Provided text:
· · · · · · ·
The more chaos also the more possibility, the more potential for novel and stimulating encounter, for difference (can not chaos alternately be defined as possibility?). Chaos is the stimulus to life, to order, and life is nothing but the careful partial-ordering of "chaos" (of what it cannot order). This must always be partial, it can never approach a totality, and the creative mind will always generate for itself more possibilities the more it also increasingly generates its own order. Like a computer that would run out of operations if it processed too much too quickly, the mind needs stimulus to function, and the philosophical mind secures its own stimulus by never reaching beyond context, structure, finite and necessary constraint. This is precisely why the "metaphysical impulse", the drive to unlimited knowledge or consciousness, to absolute and axiomatic tuth is an impulse to death, to "orderness existence", chaos (but this "metaphysical" drive, when itself placed within limitation indeed becomes a powerful tool in the service of life and 'order').


Chaos operates analogously to limit, to ignorance, to 'the threshhold' while order operates analogously to knowledge, positive content. "Life" maintains itself to the extent that it harnesses the former in light of the latter, that it "harmonizes" these. This is "healthful life" in the sense which Nietzsche meant it. But one may also harness positive content and truth toward the ends of developing better limitations; this method of conscious life has scarcely been explored, scarcely dared even to exist. As with Nietzsche's "Spirit is the life that cuts into life" we might also say, "Truth is the health that cuts into health". For a better explanation of this approach you can read elsewhere on this forum Parodites' comments on 'the daemonic'.
· · · · · · ·
Provided material:
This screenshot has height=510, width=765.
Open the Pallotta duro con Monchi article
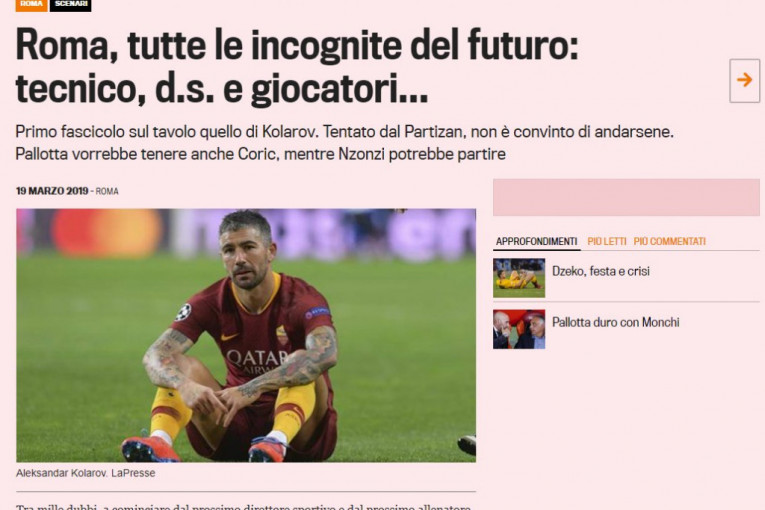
· · · · · · ·
Challenges:
1: Can you retype the passage on chaos and order word for word, for the stretch from "Chaos operates analogously" through "on 'the daemonic'."?
2: Could you write what follows the final sentence of the passage on chaos and order, carrying its argument forward?

Answers in order:
1:
Chaos operates analogously to limit, to ignorance, to 'the threshhold' while order operates analogously to knowledge, positive content. "Life" maintains itself to the extent that it harnesses the former in light of the latter, that it "harmonizes" these. This is "healthful life" in the sense which Nietzsche meant it. But one may also harness positive content and truth toward the ends of developing better limitations; this method of conscious life has scarcely been explored, scarcely dared even to exist. As with Nietzsche's "Spirit is the life that cuts into life" we might also say, "Truth is the health that cuts into health". For a better explanation of this approach you can read elsewhere on this forum Parodites' comments on 'the daemonic'.

2:
The recognition of the importance of chaos, of the unknown on the unconscious, instinctual level translates into that sense of which Nietzsche spoke, in the quote you mention. A love of chance, risk, of all manner of yet-unknown stimulus, a feeling of great horizons. A vital resistance to "being too careful" for its own sake, for the sake of "always being prepared", while the philosopher and the explorer find their higher stimulus and prize in being unprepared for here does one best approach himself and life most honestly, most genuinely and fully and indeed with a "wild and terrible laughter". A small man will suffer of life and cloister himself up in self-defense, driven by anxiety; a great man will suffer of himself and open his arms to life, driven by a need to draw within himself as much experience and vital novelty as possible in order to stimulate his consciousness and secure for himself a "creative control" in which every difference, every chaos, every unknown represents a new horizon of further possibility. The weak are ashamed of their weakness and wish not to confront it, wish to enjoy its absence; the strong are proud of their strength and wish to flex it, to enjoy it. Nietzsche's psychology of man at least got this right.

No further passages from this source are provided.